(Records from a data source)
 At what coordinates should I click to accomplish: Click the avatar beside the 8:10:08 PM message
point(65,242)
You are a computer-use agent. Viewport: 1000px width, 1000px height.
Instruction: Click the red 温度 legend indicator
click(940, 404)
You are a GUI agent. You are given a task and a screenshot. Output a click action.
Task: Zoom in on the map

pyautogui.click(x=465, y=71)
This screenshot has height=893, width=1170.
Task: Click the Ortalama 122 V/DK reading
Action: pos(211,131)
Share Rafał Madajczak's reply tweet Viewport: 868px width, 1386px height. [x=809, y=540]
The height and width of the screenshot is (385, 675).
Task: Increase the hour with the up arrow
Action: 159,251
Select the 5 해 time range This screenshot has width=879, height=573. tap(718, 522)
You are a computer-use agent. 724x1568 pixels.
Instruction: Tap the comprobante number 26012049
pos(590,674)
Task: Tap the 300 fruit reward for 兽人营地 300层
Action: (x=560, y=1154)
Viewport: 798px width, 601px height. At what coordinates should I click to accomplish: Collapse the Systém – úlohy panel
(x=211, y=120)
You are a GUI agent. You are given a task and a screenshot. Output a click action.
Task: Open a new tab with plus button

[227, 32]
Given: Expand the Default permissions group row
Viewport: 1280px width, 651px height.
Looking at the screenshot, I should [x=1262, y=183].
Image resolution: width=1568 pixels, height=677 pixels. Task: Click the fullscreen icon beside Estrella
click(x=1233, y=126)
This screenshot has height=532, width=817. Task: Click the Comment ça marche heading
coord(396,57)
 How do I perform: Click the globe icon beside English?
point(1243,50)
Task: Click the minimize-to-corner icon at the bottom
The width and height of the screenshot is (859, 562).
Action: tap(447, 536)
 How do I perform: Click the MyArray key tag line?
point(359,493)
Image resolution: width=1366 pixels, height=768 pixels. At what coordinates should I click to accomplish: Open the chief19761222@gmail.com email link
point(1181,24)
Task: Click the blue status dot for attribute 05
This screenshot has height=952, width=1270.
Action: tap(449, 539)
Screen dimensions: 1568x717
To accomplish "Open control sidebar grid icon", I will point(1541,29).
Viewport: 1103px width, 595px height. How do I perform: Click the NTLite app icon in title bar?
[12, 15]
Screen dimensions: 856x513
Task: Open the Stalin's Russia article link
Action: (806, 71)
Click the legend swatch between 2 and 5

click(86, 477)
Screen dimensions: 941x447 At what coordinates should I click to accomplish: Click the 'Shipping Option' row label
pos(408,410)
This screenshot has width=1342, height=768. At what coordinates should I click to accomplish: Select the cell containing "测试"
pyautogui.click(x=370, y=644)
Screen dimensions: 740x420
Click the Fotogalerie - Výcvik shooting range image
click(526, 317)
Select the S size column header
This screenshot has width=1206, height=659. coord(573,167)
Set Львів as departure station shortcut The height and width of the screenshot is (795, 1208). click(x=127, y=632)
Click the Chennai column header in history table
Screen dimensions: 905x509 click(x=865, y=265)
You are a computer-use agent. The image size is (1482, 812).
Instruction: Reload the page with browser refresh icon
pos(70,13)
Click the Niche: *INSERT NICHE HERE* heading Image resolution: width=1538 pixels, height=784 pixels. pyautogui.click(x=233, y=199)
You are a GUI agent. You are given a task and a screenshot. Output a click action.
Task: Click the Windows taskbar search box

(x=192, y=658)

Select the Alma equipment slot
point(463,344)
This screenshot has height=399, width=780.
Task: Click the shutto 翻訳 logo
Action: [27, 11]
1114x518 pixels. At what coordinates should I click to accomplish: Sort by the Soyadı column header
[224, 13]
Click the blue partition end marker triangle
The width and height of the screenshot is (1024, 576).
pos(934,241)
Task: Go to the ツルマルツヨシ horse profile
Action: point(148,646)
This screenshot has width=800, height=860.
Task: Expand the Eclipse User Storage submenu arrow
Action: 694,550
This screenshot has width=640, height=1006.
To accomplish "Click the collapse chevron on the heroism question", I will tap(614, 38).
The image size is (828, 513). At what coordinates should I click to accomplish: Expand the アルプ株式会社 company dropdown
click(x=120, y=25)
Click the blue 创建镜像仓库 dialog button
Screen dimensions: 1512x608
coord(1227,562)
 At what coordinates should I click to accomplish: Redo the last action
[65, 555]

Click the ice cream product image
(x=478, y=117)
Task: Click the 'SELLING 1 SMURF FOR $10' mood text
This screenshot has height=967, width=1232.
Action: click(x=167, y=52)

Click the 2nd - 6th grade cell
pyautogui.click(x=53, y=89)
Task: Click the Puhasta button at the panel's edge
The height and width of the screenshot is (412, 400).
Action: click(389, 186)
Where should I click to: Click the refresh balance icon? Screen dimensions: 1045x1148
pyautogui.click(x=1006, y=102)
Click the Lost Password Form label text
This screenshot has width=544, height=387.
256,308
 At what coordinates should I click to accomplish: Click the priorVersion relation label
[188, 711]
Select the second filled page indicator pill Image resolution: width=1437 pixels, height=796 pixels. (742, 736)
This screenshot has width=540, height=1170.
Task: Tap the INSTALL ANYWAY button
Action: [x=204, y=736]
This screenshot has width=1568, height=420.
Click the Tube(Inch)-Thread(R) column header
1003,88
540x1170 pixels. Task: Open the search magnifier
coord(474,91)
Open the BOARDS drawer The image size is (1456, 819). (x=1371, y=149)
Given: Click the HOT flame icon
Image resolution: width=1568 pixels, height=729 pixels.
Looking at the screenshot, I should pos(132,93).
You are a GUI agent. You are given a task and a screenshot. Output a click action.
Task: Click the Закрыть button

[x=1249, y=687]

§ What is expected
Return each line of the records above in which the word "will" occurs.

§ Reply
To accomplish "Open control sidebar grid icon", I will point(1541,29).
To accomplish "Click the collapse chevron on the heroism question", I will tap(614, 38).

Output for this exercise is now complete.